Hallo,
folgender Fall: ein junger Mann (24) lebt seit 3 Jahren in einer betreuten Wohngruppe. Zuvor verbrachte er 8 Monate in der Psychatrie, ein schwerer Fall von paranoider Schizophrenie.
Mittlerweile ist er medikamentös recht gut eingestellt, er erkennt seine Krisen und weiß meist zu intervenieren.
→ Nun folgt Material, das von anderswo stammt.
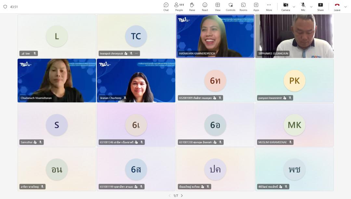This screenshot has height=199, width=351.
Task: Open the Controls menu
Action: 230,6
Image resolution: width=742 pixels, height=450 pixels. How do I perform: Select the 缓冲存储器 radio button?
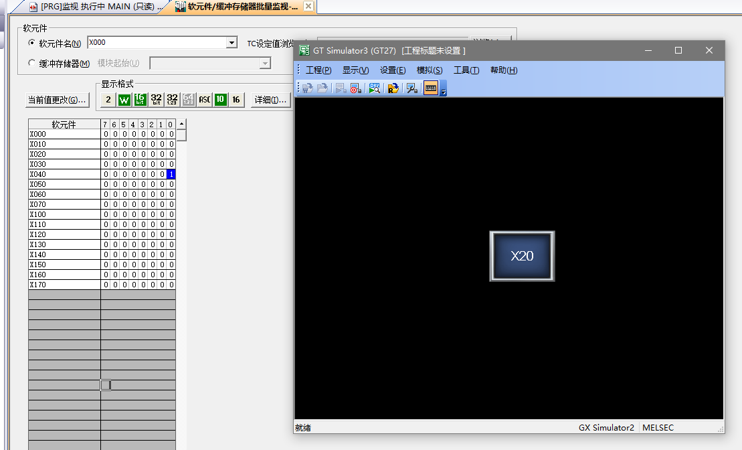coord(32,64)
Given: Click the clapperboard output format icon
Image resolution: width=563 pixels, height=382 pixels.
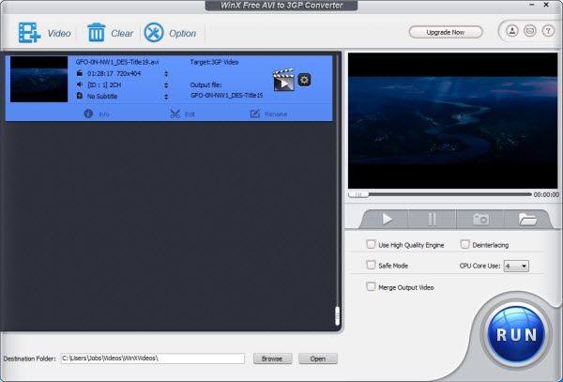Looking at the screenshot, I should (x=283, y=81).
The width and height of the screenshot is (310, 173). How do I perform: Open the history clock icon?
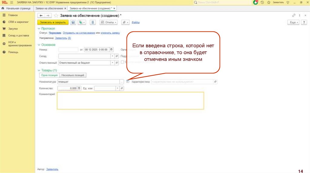[x=262, y=2]
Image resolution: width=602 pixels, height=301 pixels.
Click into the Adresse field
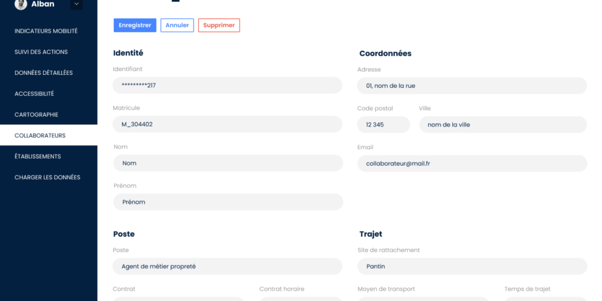click(472, 86)
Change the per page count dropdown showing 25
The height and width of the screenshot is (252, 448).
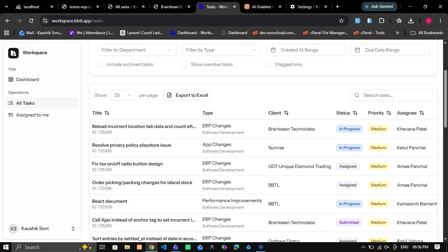click(123, 95)
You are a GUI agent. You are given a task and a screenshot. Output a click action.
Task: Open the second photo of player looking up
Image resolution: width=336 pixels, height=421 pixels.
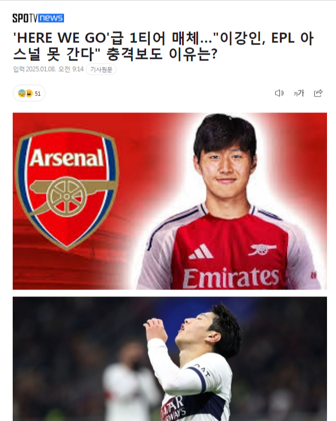coord(170,359)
Allerdings hat er noch etliche Verhaltensauffälligkeiten im Alltag, ist auf extreme Routinen im Alltag angewiesen um nicht „aus dem Trott“ zu geraten. (zb immer die selben Wege gehen - andere Strecken werden verweigert, immer an der selben Stelle die Strasse überqueren, Bus fahren geht gar nicht, er erträgt auch keine Menschen um sich die ihm nicht vertraut sind, Anrufe muessen vorher exact auf die Minute terminiert werden weil er laut eigener Aussage sonst den ganzen Tag nicht entspannen kann, … usw)
Nun kommt bald der Tag wo er in eine Halbbetreute WG umziehen soll, zunächst fand er die Idee ganz gut, das Zimmer gefällt ihm. Die Gemeinschaft (5-6 Personen) wird auch dort zusammen kochen usw, sein Zimmer liegt eine Etage höher als die anderen Räume (auch Gemeinschaftsräume wie Küche, Bad, Wohnzimmer). Sein gewohnter (geliebter) Betreuer kommt 2 mal die Woche …
Soweit alles schön und gut, dachten wir.
Nun die Hiobs Botschaft: in der neuen WG sind kürzlich 2 Bewohner verstorben … Ergebnis: das Zimmer neben dem Zimmer des Betroffenen will keiner haben, weil dort jemand Selbstmord beging.
Alleine will er nicht auf einer Etage leben - meint auch er kann es nicht, unten die Zimmer sind alle belegt. Er erklärt, durchaus recht rational: wenn er alleine sei falle er vielleicht in alte Verhaltensweisen zurück, das will er natürlich um jeden Preis vermeiden, er will zwar Rückzugsmöglichkeiten, sieht sich aber schon alleine auf einer Etage „vor Angst unter dem Tisch sitzen“.
Der junge Mann windet sich nun in Ängsten, will nicht mehr dorthin, bekommt seine Gedanken nicht geordnet, steigert sich in die These: wenn ich dahin ziehe bekomme ich Rückfall, und alles aus den letzten 4 Jahren ginge von vorne los.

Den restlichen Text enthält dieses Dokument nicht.